# RECORDS SHOWN:
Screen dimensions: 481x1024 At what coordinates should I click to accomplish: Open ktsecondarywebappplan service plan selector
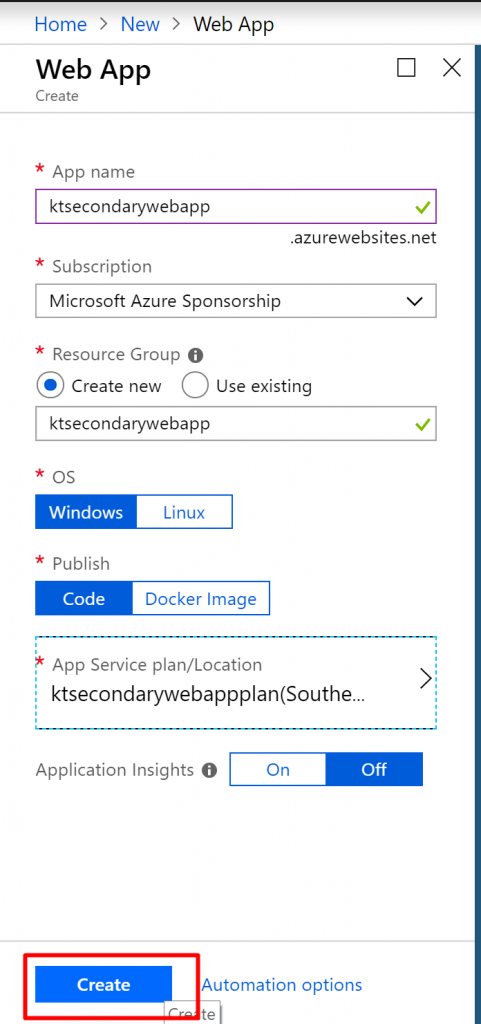pyautogui.click(x=236, y=682)
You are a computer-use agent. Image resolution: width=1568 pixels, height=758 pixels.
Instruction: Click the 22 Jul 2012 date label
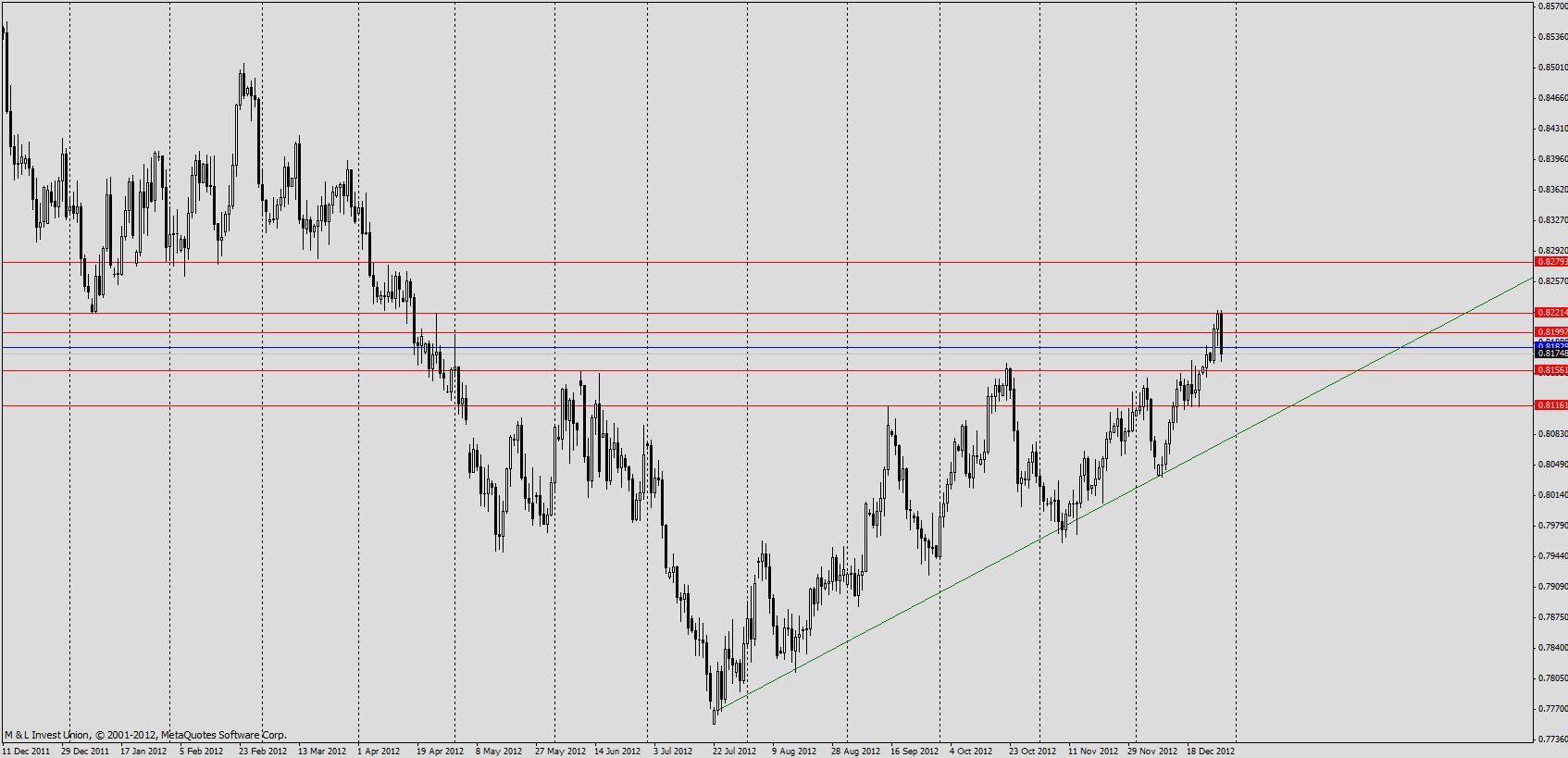[x=734, y=751]
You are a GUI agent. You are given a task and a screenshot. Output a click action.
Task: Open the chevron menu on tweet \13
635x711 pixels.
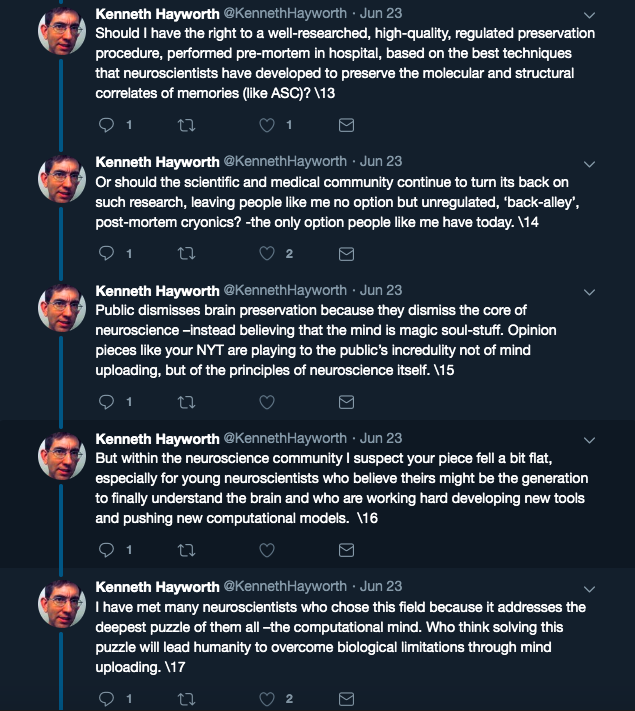(589, 15)
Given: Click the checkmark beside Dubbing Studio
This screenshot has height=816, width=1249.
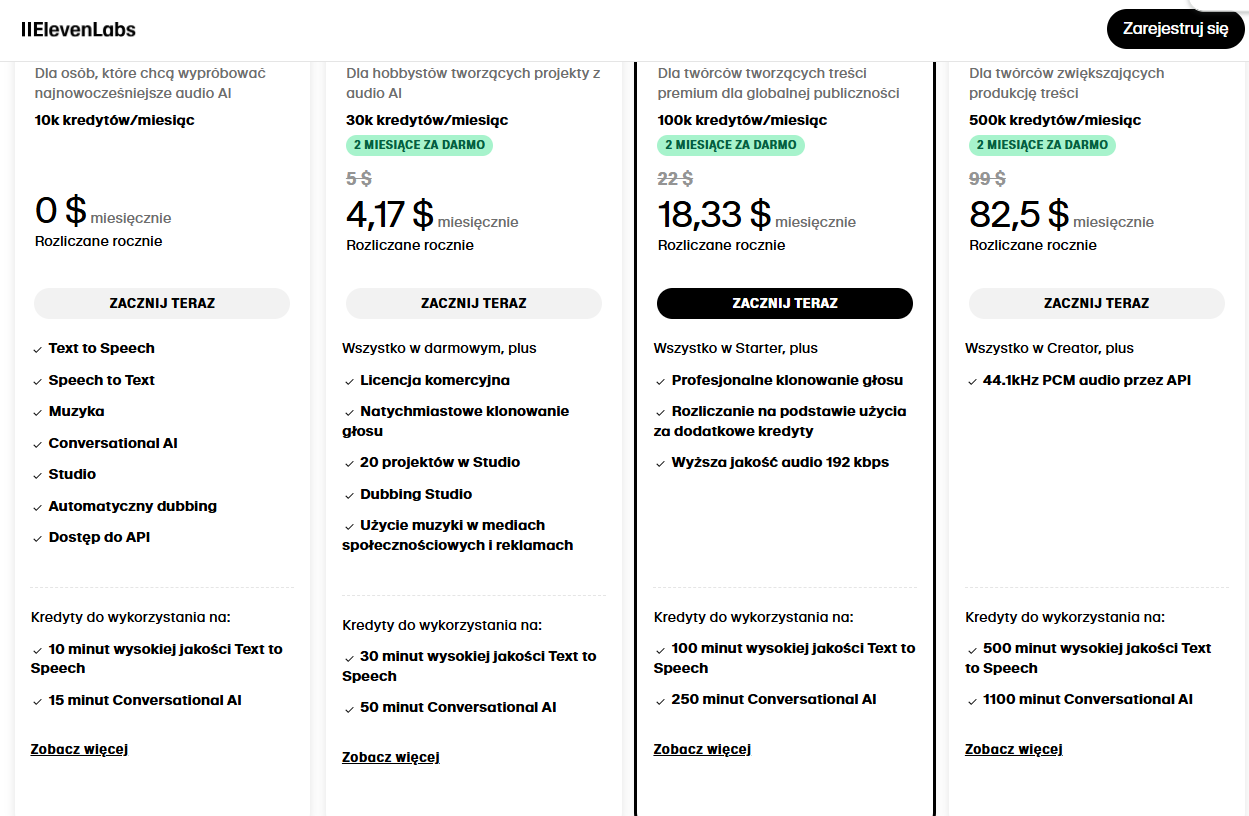Looking at the screenshot, I should 350,496.
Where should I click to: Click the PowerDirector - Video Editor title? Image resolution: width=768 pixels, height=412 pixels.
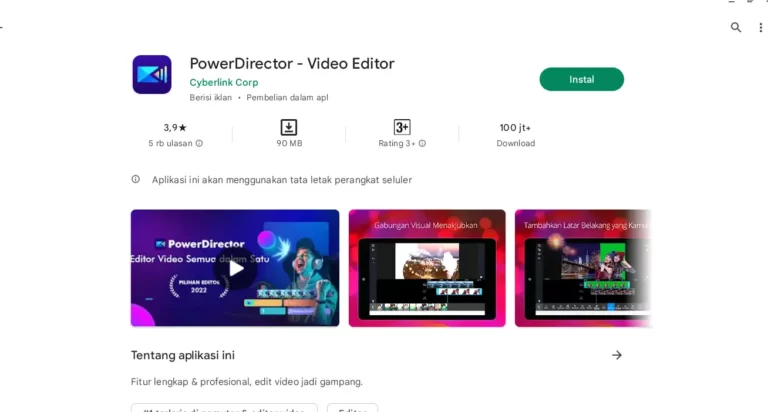point(292,64)
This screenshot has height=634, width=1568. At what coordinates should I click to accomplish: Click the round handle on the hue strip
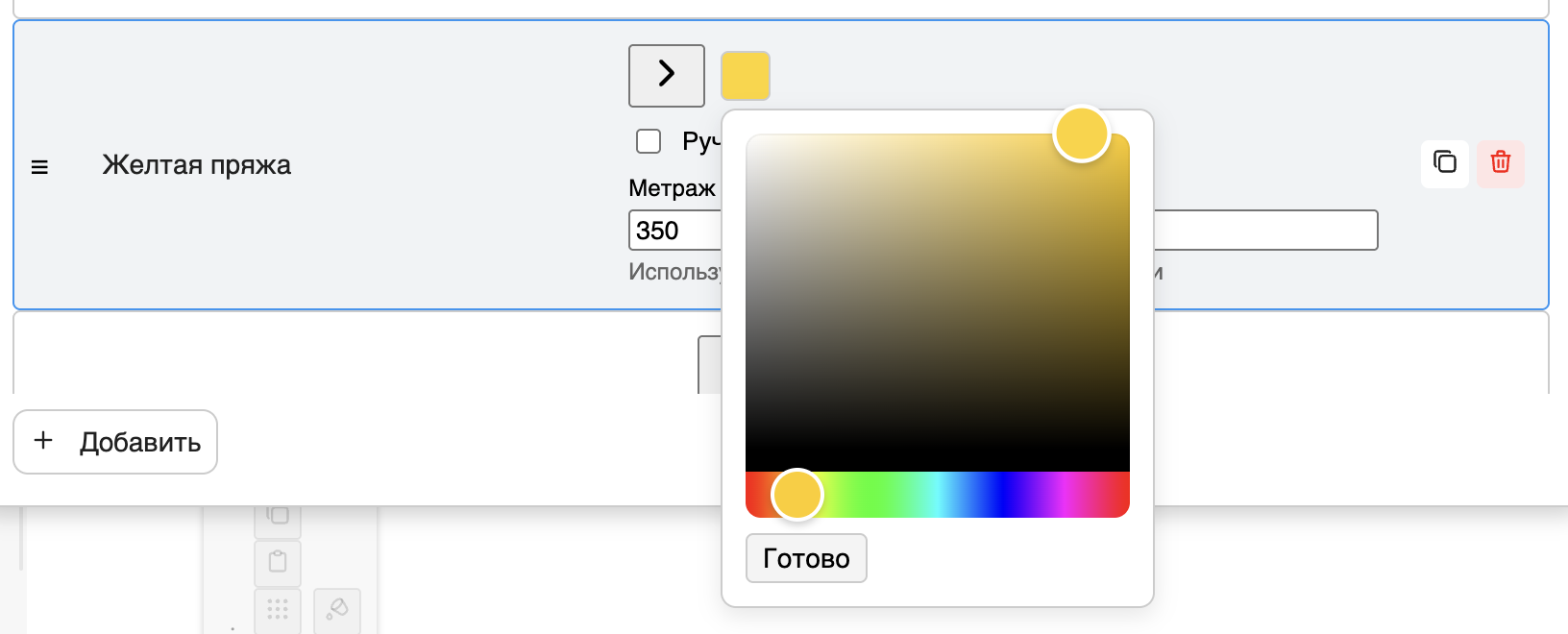point(796,495)
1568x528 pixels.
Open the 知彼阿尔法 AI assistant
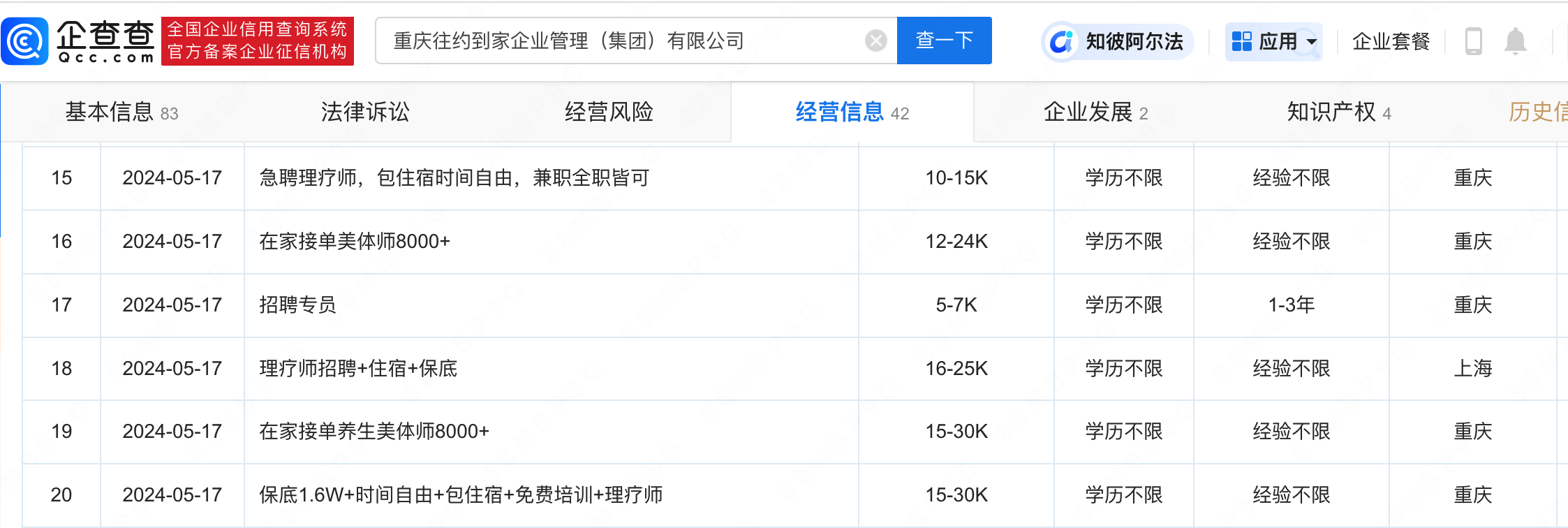[1118, 41]
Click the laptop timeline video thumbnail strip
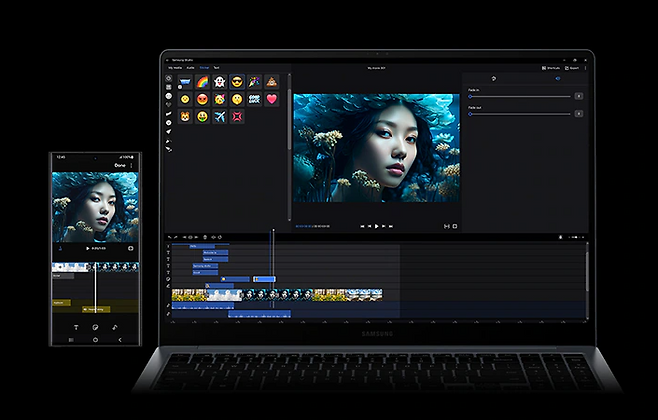This screenshot has width=658, height=420. tap(276, 294)
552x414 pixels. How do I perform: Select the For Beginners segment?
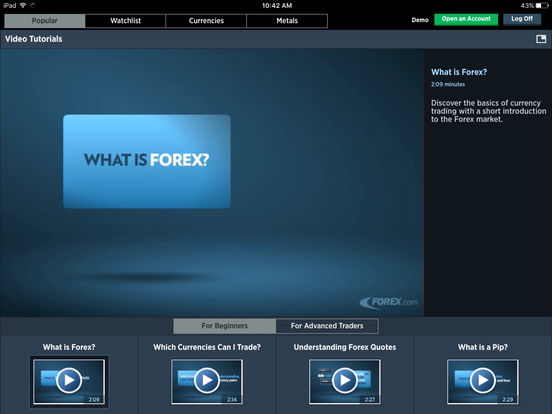[225, 326]

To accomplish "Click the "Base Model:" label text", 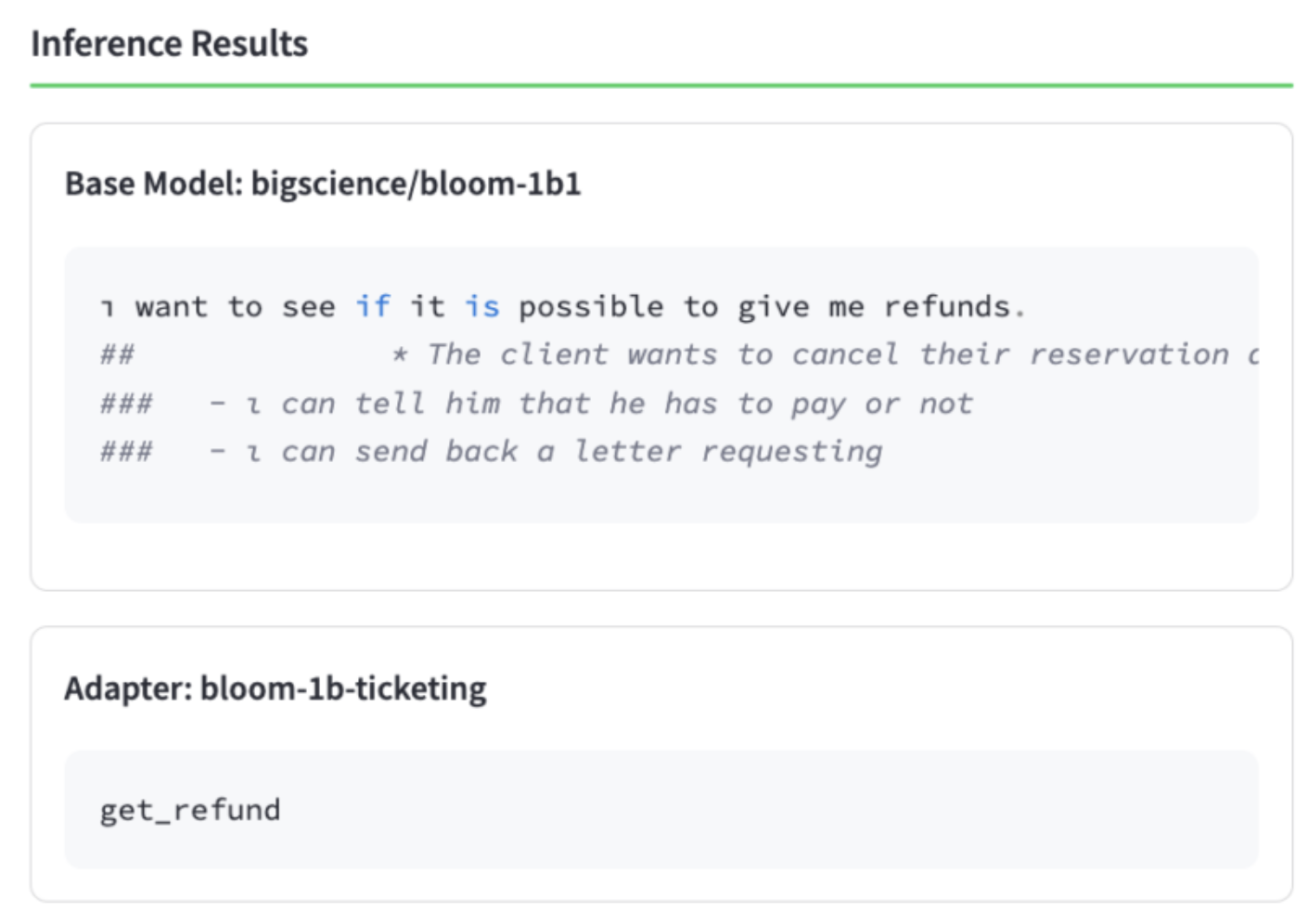I will point(153,184).
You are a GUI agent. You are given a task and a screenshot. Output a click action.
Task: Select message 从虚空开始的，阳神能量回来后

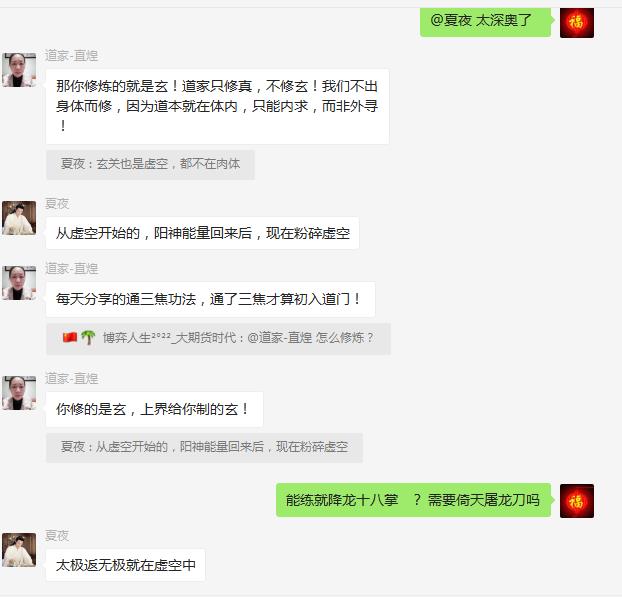tap(202, 233)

# WHAT IS BEING ASKED:
Extract from the material above the stretch running from the line containing "Instruction: Click the 22 Jul 2012 date label" through the line containing "Given: Click the". Keep the text exact and the pictures out.

# TASK SOLUTION:
Instruction: Click the 22 Jul 2012 date label
[x=734, y=751]
You are a GUI agent. You are given a task and a screenshot. Output a click action.
Task: Open the chevron menu on tweet \13
635x711 pixels.
(589, 15)
Given: Click the checkmark beside Dubbing Studio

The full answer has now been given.